To the best of my understanding, the relationship was first recorded in the academic press with John Mitchell's 1961 Computer Multiplication and Division Using Binary Logarithms demonstrating the method with an abstract binary logarithm system. William Kahan implemented a similar scheme around 1961 or 1962 on an IBM 7090. We know as well, in part due to Noah Hellman's masters thesis, Mitchell-Based Approximate Operations on Floating-Point Numbers, that it was also implemented in UNIX as the system square root from 1974 until the creation of a libm for BSD 4.3 in the mid 1980s. Around that same time, Kahan and his graduate student K-C Ng produced but did not publish a 'magic' square root using this method designed to operate on not floats
but doubles
which would be halved and operated on as 32 bit parts (see a related stackoverflow question).
It will not, however, work for all floating point formats. DEC's VAX floating point format interleaves the sign, exponent and fraction portion (which it splits into two) so it won't do.
What I am not asking
I don't care (for this question) about how engineers came to learn about this relationship, or where it has been exploited (cf the FISR). I want to know why it exists. Historical questions I've asked which sort of relate to the topic would be found on the retrocomputing stack exchange: early examples of indexing float bits in C, type punning and C standards/compilers
I'm also not asking how to do it, though a good answer might include an illustrative example with some code. However, you should first take a look at this amazing FISR question on codegolf to see some really interesting ones.
An excellent answer
A bad answer might be "any working engineer with a slide rule would understand this relationship," though I could imagine that a great answer might resort to a slide rule. Another bad answer might be "because Knuth says so," while a very good answer might include that sentiment amidst an explanation which depends on section 4.2.4 of Volume 2 of TAOCP (I don't have page numbers, I have O'Reilly's pagination abomination, it is pp. 240-247 in the print first edition).
An excellent answer should provide a clear understanding of the nature of the relationship and why it arises. A proof that the relationship must be so would be intruiging, though I can forsee some challenges.
Why I am asking
I am writing a history of the Fast Inverse Square Root, information about which is collected at 0x5f37642f.com. Part of investigating this as a historian means asking questions like this from the community. I do not have the expertise to distill, by myself, much of this because I am not a mathematician or a computer scientist.

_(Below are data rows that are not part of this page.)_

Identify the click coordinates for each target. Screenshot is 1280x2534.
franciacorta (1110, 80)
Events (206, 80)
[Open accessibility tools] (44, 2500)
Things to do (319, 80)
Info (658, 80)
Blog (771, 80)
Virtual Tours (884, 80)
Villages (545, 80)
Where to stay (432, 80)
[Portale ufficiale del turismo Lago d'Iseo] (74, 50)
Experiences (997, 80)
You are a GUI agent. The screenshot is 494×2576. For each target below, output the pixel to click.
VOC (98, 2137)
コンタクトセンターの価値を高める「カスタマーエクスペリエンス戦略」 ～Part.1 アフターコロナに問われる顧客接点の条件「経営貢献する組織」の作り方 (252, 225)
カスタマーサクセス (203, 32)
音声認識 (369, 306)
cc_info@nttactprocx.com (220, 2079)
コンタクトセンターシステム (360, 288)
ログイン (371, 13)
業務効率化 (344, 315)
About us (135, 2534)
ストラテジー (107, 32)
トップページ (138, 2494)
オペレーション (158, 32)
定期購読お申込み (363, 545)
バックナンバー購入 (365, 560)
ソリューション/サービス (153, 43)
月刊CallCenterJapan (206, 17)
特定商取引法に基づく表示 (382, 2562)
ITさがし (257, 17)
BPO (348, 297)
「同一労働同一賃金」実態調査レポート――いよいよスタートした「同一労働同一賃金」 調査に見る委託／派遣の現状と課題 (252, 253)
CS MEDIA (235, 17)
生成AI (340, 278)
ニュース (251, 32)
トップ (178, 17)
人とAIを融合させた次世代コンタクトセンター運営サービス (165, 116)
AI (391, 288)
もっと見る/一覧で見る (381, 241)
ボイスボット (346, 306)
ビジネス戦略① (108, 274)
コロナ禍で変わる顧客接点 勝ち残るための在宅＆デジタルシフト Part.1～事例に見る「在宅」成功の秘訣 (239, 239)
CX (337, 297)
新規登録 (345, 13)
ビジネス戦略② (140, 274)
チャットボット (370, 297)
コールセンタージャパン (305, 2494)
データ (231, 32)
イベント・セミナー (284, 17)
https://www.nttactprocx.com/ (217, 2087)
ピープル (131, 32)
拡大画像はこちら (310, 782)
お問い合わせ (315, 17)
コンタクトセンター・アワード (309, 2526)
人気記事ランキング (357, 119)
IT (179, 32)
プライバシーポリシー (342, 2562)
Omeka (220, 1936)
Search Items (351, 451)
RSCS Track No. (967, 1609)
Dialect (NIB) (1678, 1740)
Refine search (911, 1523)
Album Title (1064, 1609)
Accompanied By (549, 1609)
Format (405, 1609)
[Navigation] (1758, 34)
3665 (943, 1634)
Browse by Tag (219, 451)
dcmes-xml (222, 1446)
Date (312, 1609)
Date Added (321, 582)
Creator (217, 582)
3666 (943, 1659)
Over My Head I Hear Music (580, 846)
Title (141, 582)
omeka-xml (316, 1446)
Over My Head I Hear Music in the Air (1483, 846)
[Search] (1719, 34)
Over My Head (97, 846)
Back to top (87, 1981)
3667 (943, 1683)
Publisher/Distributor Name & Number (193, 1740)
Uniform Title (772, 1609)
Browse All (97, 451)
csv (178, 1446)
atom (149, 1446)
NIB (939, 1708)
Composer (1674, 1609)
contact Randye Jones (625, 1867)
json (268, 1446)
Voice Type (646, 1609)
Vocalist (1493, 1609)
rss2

The FISR has basically three interesting parts: the logarimic approximation, the "magic" constant", and newton's method. Between the three when folks write about the FISR they write about the magic constant, then newton's method, then spend very little time talking about the approximation. I get the feeling from the broader 'literature' that the approximation is widely known but not as clearly well understood. What I learn from answers will help me understand it.
An excellent answer will be noted in the acknowledgements of papers or talks which come out of this work.
I'm also asking because c'mon, no one has asked this yet and we've been here HOW long?